日本ではあまり馴染みのない国ではありますが、ウクライナとルーマニアに挟まれた小さな国で、名産品はワインらしく、首都のキシナウもそれほど大きな街ではないみたいなので、いろいろなところを探検できそうな予感です。
オーストリアラウンドも終わり、次はいよいよ最終戦。最後の決戦前に、ちょっとバカンスを楽しみたいと思います。

ちなみに今回のレースでは、オーストリアまでの道のりをイタリアからクルマで移動しました。5時間ほどのドライブでしたが、変わっていく風景を楽しみながらのドライブは楽しいものでした。また、レースウィークの走行が始まる前日の木曜日には、時間を少し作ってサーキット近くにある航空博物館に行ってきました。
オーストリアのサーキット、レッドブルリンクの近くには空軍基地があり、今ヨーロッパで主力の戦闘機であるユーロファイターがバンバン飛んでいるのを見ることができるので、戦闘機ファンならかなり楽しめる地域です。それだけで、私にとって最高に好きなサーキットになりました(笑)

そんな空軍基地に隣接している航空博物館ですが、やはり一昔前にオーストリア空軍で活躍していたドラケンが展示してありました。しかも特別塗装バージョンの赤色です!オーストリア空軍といえばドラケンを想像する人が多いと思いますが、私ももちろんそのひとりです!
この赤ドラケンはその昔、私がまだ小学生だった頃に、雑誌で見てプラモデルを組み立てたことがありました。
当時、この赤色と独特の形をした戦闘機に心惹かれ、リサイクルショップでたまたま見つけたタミヤの1/100プラモデルを購入し、製作したのを覚えています。まさかこの年になって、本物を見ることをできるとは思いもしませんでした。やはり長くレースをやるものですね。
その他にもヴァンパイアや第二次世界大戦中に活躍したメッサーシュミットBf109の残骸、そしてP-38の残骸も展示してありました。
サーキットからとても近いので、また行きたいなぁなんて思いつつ、オーストリアGPのレースウィークに突入しました。

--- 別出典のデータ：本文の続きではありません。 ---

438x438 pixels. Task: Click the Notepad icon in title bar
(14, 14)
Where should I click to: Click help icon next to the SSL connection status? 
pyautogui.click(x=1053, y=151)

ちなみに、木曜日に勝手にサーキットを抜け出したように思った人もいらっしゃるかもれませんが、チーム監督公認です(笑)
捕捉ですが、私のチームはフィンランドのチームで監督もフィンランド人。徴兵制がある国なので、監督はその当時T-55戦車のメカニックをしていたとのことです。
さて、レースの話ですが、今回からレッドブルリンクに新しいシケインができました。
このシケインは1コーナー後のストレートの間にできたもので、過去のMotoGPでの大きな事故の影響を受け、安全面を考慮して新設されたものです。このシケインが走行に、どのように影響するかが今回のポイントでした。

金曜日の走行では、走り出しは順調でしたがタイムが伸びずQ1スタートとなりました。
Q1では序盤、トップでリードしましたが、残り3分ほどのところでタイムを更新されてしまいQ1敗退、12番手からのスタートとなりました。しかしアベレージタイムはそれほど悪くなく、レースで追い上げていく自信はありました。
レース1では、序盤前方でアクシンデントがありましたが、それをうまく交わしてレースを進めていくことができ、最終的には4位。あと1歩、表彰台に届かなかった悔しいレースとなりました。
レース2では1周目にかなりの勢いで転倒しかけてしまい、順位を大きく落としてしまいました。その際にスクリーンも割ってしまいましたが、幸い走行にはそれほど支障はきたしませんでした。最終的には4台による6番手の争いとなりましたが、7位でチェッカー。悔しさと反省点が残るレースとなりましたが、内容はそれほど悪くなかったと思います。
また、今回でシリーズランキングもふたつポジションを上げ、6位となりました。次戦が最終戦となりますが再び表彰台、そして初優勝を目指して頑張ります!